Worum geht es wirklich?

Um die Frage, wie man als Gesellschaft mit der Aussicht auf einen großen Wissenssprung umgeht. In den Ruinen der Insel, zu deren Erkundung sich die Robotermenschen entschließen, finden sich Spuren einer mächtigen neuartigen Technologie. Sie könnte große Energiemengen freisetzen und erlauben, die Welt großflächig umzugestalten. Müsste sie deswegen erkundet werden? Oder wäre es besser und sicherer für die empfindsamen Roboter, zu ihrer stabilen Langeweile zurückzukehren? Damit berührt „Talos II“ Themen, die uns auch in der Realität beschäftigen. Aktuell etwa wird kontrovers über die Chancen und Risiken künstlicher Intelligenz diskutiert. Und nicht umsonst war diesen Sommer der Film „Oppenheimer“ über den Erfinder der Atombombe, J. Robert Oppenheimer, so erfolgreich: Die Sorge, ob die Menschheit die Folgen des technologischen Fortschritts richtig einschätzt – oder sich im Zweifel selbst auslöschen könnte –, treibt offenbar viele um. „Talos II“ fühlt sich wie ein Gedankenexperiment an, das all diese Themen berührt.

 
The Talos Principle
Die Welt von „Talos II“ ist selten bedrohlich, meistens schön – und voller Logikrätsel, die es zu lösen gilt

Muss ich den ersten Teil des Spiels kennen?

Nein, die Spiele funktionieren unabhängig voneinander. „The Talos Principle“ ist 2014 erschienen und erzählt eine Art Schöpfungsgeschichte für „Talos II“. „Talos I“ ist auch gut geschrieben, war kommerziell erfolgreich und konzentriert sich eher auf die Rolle des Individuums: Wann und warum könnte ein Roboter als menschlich angesehen werden?

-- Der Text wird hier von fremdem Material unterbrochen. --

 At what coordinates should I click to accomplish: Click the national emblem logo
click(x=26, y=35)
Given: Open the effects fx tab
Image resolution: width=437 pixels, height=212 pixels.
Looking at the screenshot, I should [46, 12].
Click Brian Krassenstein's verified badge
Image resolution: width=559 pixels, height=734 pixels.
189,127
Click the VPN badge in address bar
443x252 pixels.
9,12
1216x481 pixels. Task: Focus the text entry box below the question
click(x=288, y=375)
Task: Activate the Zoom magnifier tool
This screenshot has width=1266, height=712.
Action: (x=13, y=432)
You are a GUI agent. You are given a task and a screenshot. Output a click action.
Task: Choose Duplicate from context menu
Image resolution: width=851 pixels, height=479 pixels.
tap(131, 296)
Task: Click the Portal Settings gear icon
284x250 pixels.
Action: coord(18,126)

Und wie wird das gespielt?

Als Teil des Expeditionsteams erkundet 1k die 3-D-Welt der Insel. Dabei funktioniert die Steuerung grundsätzlich wie in einem Ego-Shooter. Aber es gibt keine Action, keinen Zeitdruck, keine Gegner. Es geht darum, futuristische Ruinen zu erkunden, ihren Sinn zu verstehen, Dokumente zu lesen und mit anderen Robotern zu diskutieren. Mit ein bisschen Geduld können das auch Menschen ohne Vorerfahrung spielen. Die einzige echte Schwierigkeit kommt durch die über 100 räumlichen Logikrätsel. Sie sind keine Nebensache, sondern geben dem Spiel die Struktur.

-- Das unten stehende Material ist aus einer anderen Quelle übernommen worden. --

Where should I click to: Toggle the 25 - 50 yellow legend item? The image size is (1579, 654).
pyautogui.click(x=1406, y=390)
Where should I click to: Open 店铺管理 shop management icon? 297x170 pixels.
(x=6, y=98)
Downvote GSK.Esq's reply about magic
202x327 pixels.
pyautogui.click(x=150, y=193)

Ist das so anstrengend, wie es klingt?

Ab und zu schon. Viele Rätsel sind schnell zu durchschauen, aber einige fordern mehrere Lösungsschritte und kreative Ideen. Irgendwann kann 1k Licht einfangen, die Gravitation überwinden, das eigene Bewusstsein zu einem Klon schicken und muss all das kombinieren, um Rätsel zu lösen. Ohne die Lösungen geht die Geschichte nicht weiter. Hilfestellungen gibt es nur wenige – das Kopfzerbrechen ist ein wichtiger Teil der Geschichte. Die Roboter erinnert es an ihren Schöpfungsmythos: Sie wurden in einer Computersimulation geboren und mussten ihre Menschlichkeit beweisen, indem sie ähnliche Rätsel lösten. Neugier, Spieltrieb und ihr freier Wille haben sie zu Menschen gemacht. Offenbar stellt ihnen nun jemand eine ähnliche Aufgabe in der Wirklichkeit. Das Spiel handelt also von einer Art Intelligenztest und fühlt sich auch für die Spielenden wie einer an.

The Talos Principle
Sind selbst auferlegte Ketten der richtige Weg? Oder grenzenloser Fortschritt?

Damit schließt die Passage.